• **FRAGMENTO SELECCIONADO**

::::

Partí a Concepción con el paquete entero. Me aboqué a mis estudios y volvía cada tres semanas a Santiago. Pasaba a buscar a Loquito a su casa y me decían que había salido con unos muchachos. Me quedaba a veces esperando en la plaza y no aparecía.
Cada vez que volvía era más raro encontrarlo. Un día caminando por el barrio me encontré con él y su nuevo grupo de amigos.
-¿Jorge como estas?- Le pregunté…
-Súper loquito– me respondió con la voz traposa. Capté la sequedad en sus labios y un movimiento continuo que era el índice que estaba tomando anfetas.
-¿Que tomaste loquito? Le pregunto tomándolo del brazo, mientras el mira sus amigos que van caminando y lo llaman… Saca de sus bolsillos unas pastillas y me las muestra.
–Anfetas loquito, son súper buenas… realmente loquito es increíble!…-
–Jorge, ten cuidado… eso no es bueno porque yo sé lo que es… –
– No te preocupis loquito- y siguió con sus amigos…
Mientras me establecía en Concepción, las semanas se sumaban para volver a Santiago. La situación política se había deteriorado y la derecha estaba impaciente en llevar sus planes de golpe de Estado adelante. En Concepción la situación era más conflictual. Las clases se daban como siempre, pero las manifestaciones eran diarias. Siendo mi primer año de estudiante, solo me atinaba a observar lo que pasaba. Con Tito, un compañero de Antropología, fumábamos nuestros porros y salíamos a recorrer los barrios y los lugares de la zona. Cuando volvía Santiago iba a visitar a Jorge pero la mayoría del tiempo ya no estaba. Me quedaba por un fin de semana y partía.

::::

• **TU TAREA**
Reproduce, por favor, la parte del fragmento que empieza en "-¿Jorge como estas?- Le" y termina en "me las muestra.", sin cambiar ninguna palabra. El listado que viene a continuación es material independiente del fragmento.

::::

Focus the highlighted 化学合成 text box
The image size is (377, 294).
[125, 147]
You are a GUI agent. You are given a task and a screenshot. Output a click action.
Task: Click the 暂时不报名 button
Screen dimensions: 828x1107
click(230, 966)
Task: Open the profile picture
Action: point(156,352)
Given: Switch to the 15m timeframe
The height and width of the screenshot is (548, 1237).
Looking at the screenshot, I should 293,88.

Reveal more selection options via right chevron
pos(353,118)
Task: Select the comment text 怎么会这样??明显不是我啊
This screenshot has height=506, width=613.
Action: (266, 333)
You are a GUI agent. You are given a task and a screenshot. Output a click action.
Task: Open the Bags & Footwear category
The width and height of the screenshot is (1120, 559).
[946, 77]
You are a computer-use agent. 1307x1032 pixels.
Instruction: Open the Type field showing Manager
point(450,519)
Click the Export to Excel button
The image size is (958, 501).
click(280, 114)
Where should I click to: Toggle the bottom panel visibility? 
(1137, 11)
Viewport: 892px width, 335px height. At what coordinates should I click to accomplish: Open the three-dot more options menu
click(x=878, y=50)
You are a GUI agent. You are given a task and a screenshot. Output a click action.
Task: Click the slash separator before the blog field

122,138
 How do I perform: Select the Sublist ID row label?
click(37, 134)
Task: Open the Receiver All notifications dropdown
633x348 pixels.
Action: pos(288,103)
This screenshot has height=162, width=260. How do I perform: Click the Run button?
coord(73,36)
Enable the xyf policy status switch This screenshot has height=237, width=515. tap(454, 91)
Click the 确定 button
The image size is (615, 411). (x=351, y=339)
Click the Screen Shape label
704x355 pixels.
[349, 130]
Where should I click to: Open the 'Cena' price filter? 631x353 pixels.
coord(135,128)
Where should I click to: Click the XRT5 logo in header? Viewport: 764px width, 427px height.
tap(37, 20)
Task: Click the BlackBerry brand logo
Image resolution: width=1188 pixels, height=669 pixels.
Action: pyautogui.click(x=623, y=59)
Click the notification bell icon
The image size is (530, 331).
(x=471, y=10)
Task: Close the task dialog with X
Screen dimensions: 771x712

::::

• **RESPUESTA**
-¿Jorge como estas?- Le pregunté…
-Súper loquito– me respondió con la voz traposa. Capté la sequedad en sus labios y un movimiento continuo que era el índice que estaba tomando anfetas.
-¿Que tomaste loquito? Le pregunto tomándolo del brazo, mientras el mira sus amigos que van caminando y lo llaman… Saca de sus bolsillos unas pastillas y me las muestra.